WIP: NUL byte support #1709

b4n · 2017-12-05T08:59:12Z

From my early tests it works fine loading and saving embedded NUL bytes, but I expect many features not to work properly (although e.g. regex search seems happy, yet displaying results not so much). It however should help getting to a point where these could be handled properly, and is handy also for slightly broken files and alike.
Anyway for now such files are loaded read-only and display a warning to the user to avoid most problems.

Related to (and should fix for the most part) #618 and #1708 (and possibly others).

Don't include the extra NUL in the length itself as it's actually not part of the data.

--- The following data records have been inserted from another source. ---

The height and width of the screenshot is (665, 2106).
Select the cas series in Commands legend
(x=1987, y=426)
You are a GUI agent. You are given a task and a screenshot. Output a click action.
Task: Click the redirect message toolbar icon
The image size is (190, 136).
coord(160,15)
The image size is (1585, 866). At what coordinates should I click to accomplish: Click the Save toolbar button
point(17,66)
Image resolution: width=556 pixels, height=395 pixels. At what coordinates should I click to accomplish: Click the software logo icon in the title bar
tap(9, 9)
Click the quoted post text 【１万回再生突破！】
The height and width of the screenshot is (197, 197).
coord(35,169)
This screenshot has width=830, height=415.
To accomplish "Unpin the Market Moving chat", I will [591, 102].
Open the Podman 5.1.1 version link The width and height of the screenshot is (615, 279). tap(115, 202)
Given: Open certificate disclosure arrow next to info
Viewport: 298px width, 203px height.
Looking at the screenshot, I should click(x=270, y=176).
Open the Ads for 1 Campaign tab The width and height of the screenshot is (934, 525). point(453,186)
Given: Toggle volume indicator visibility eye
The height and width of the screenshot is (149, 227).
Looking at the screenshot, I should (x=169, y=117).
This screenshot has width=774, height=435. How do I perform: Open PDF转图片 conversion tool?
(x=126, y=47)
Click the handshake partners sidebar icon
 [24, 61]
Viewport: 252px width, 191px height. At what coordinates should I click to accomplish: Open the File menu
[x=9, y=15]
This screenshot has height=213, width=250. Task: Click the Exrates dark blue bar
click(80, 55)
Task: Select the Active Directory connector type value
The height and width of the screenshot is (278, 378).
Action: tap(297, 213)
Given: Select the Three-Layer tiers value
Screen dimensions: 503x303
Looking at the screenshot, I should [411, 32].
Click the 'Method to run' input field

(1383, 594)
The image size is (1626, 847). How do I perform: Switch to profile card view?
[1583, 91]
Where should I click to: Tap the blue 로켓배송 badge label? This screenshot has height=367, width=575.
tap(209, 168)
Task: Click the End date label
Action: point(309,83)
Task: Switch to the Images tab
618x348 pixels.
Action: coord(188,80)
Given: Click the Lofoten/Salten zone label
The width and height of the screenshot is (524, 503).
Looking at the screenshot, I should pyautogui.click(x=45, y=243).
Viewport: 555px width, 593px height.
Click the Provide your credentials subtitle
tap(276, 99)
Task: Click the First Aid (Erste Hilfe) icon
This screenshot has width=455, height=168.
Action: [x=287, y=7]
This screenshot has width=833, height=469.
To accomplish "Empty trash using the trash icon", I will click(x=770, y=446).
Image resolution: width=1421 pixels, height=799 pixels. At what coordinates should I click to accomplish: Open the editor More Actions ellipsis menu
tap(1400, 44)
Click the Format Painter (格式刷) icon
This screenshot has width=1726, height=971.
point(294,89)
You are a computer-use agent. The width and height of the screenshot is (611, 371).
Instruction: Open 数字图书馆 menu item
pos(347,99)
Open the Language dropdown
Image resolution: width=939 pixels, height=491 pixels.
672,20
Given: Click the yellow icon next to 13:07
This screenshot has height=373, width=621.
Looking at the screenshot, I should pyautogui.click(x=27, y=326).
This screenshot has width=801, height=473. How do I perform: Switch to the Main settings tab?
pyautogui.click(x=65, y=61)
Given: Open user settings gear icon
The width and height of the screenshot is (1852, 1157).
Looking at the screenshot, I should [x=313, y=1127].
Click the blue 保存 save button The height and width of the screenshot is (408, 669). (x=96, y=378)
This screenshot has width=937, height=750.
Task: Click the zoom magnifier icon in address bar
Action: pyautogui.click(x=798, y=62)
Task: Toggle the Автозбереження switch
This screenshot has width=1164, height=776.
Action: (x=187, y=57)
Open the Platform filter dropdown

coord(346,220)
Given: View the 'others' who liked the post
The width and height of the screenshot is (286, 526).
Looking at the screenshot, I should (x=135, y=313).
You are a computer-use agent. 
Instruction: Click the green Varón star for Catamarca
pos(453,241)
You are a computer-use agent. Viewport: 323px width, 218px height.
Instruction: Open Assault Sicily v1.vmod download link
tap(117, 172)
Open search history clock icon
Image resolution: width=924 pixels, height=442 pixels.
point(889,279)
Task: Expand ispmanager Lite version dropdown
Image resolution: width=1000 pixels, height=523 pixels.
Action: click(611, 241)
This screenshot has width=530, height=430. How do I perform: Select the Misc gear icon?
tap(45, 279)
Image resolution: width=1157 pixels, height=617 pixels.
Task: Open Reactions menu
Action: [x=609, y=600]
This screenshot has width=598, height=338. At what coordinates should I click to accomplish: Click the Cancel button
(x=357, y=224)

Instead simply add it when necessary.

Like sci_test_text() but allows for embedded NUL bytes.

Such documents are still marked read-only because most editing features are still likely not to work as expected with NULs.

This is less annoying than a modal dialog while better showing which document is affected.

elextr · 2017-12-05T12:12:36Z

Havn't reviewed yet, but just on the point of actually doing this at all.

Ok, despite what g_utf8_validate () claims NUL is a UTF-8 code point. So I suppose there is an argument that it should be loaded. But due the number of C NTS functions used in Geany its pretty much going to be a lottery if it edits, so loading it read-only is a good idea (if display and parse and search and any other function that will access an readonly file is NUL safe). But thats only loading files as UTF-8, any other encoding is going to depend on the system iconv implementation underlying the g_convert()

Showing an infobar identifying that its readonly, and why, allows the user to understand why they can't edit it, and where the problem is an encoding error, to locate where that occurred so they might be able to fix it with a hex editor or similar seems useful.

But why saving it? Its readonly, so it won't change. If the problem is encoding, then LOAD it with the correct encoding, don't save a new encoding of an incorrectly decoded file. If the file has wrong encoding (or mixed encodings) then saving it again won't fix it.

As for editing it, I have yet to see a real use-case for editing such files in a text editor/IDE, and given the amount of changes to Geany it would take to safely allow editing I do not see the point of making any changes to support more than loading and displaying files with NULs until a real use-case is provided.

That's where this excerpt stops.